What’s going on when the president tweets “What does the Department of Justice and FBI have to hide? Why aren’t they giving the strongly requested documents (unredacted) to the HOUSE JUDICIARY COMMITTEE? Stalling, but for what reason? Not looking good!”? Or when he tweets “Department of Justice should have urged the Supreme Court to at least hear the Drivers License case on illegal immigrants in Arizona. I agree with @LouDobbs. Should have sought review”? Or in countless similar presidential statements that position our chief executive as an outside observer and critic of his own administration? Who is “they”?

Trump often seems to view the presidency as a platform for commentary more than an institution for the exercise of executive power vested for a time exclusively in him by our Constitution. And many members of Congress approach their institution the same way — not as the locus of legislative power in our government, a portion of which they sought intensely and now are responsible for exercising, but as a noxious and abhorrent force oppressing our society and leaving us all with frustrations and complaints that they would like to channel. They often can’t wait to get off the floor of the House or Senate, find a camera, and start complaining about Congress.

In a sense, this is all pretty silly and ridiculous. But it’s also a serious problem because it amounts to people charged with real responsibility neglecting that responsibility. It’s a pattern we can see across our society: People with roles to play inside institutions instead see those institutions as platforms for them to perform on, and the performance they offer up is generally a morality play about their own marginalization. As a result, too often no one claims ownership of the institutions of our society, and so no one accepts responsibility for them.

We are pretty much all guilty of this in some form, but we avoid seeing that by focusing on how terribly guilty other people are. This usually takes the form of ignoring how guilty we are of dereliction in institutions that are near-at-hand, in our civic or religious or professional surroundings, and instead complaining about how guilty people in Washington or Wall Street or Hollywood or the academy are of ignoring their responsibilities. In those political, economic, and cultural power centers the dereliction is harder to pass off as happening somewhere else, but the people in charge still manage to just behave like outsiders and complain about their own institutions as if they were someone else’s responsibility.

But if everyone’s a rebel, there is no solid establishment against which to rebel. That is roughly our situation now, but our politics and culture are taking that fact as further evidence of the corruption of our establishments, and so as further cause for more intense rebellion rather than a reason to recapture some sense of responsibility.

That’s what a real rebellion would involve now. It would involve saying “us” and “we” rather than “they” and “them” when we see problems where we are that need to be addressed.

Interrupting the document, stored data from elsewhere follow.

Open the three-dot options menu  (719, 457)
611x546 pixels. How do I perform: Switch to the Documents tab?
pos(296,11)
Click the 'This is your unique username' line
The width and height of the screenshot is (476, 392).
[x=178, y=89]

It would involve acting like insiders in those places where we have or could have some responsibility.

I know what you’re thinking. You’re thinking “people won’t do this.” But I’m not talking about “people.” I’m talking about you, and me. There are some corners of our society, some institutions, where you are or could be an insider. Are you acting like it? I think it’s fair to say we could all improve on that front.

Maybe seeing that and trying now and then to do something about it is where the renewal we’re looking for could start. We can hope that “they” start acting this way, and by all means we should keep complaining when they don’t. But we can also make sure we start acting this way where we can.

— Yuval Levin is the editor of National Affairs and a fellow at the Ethics and Public Policy Center.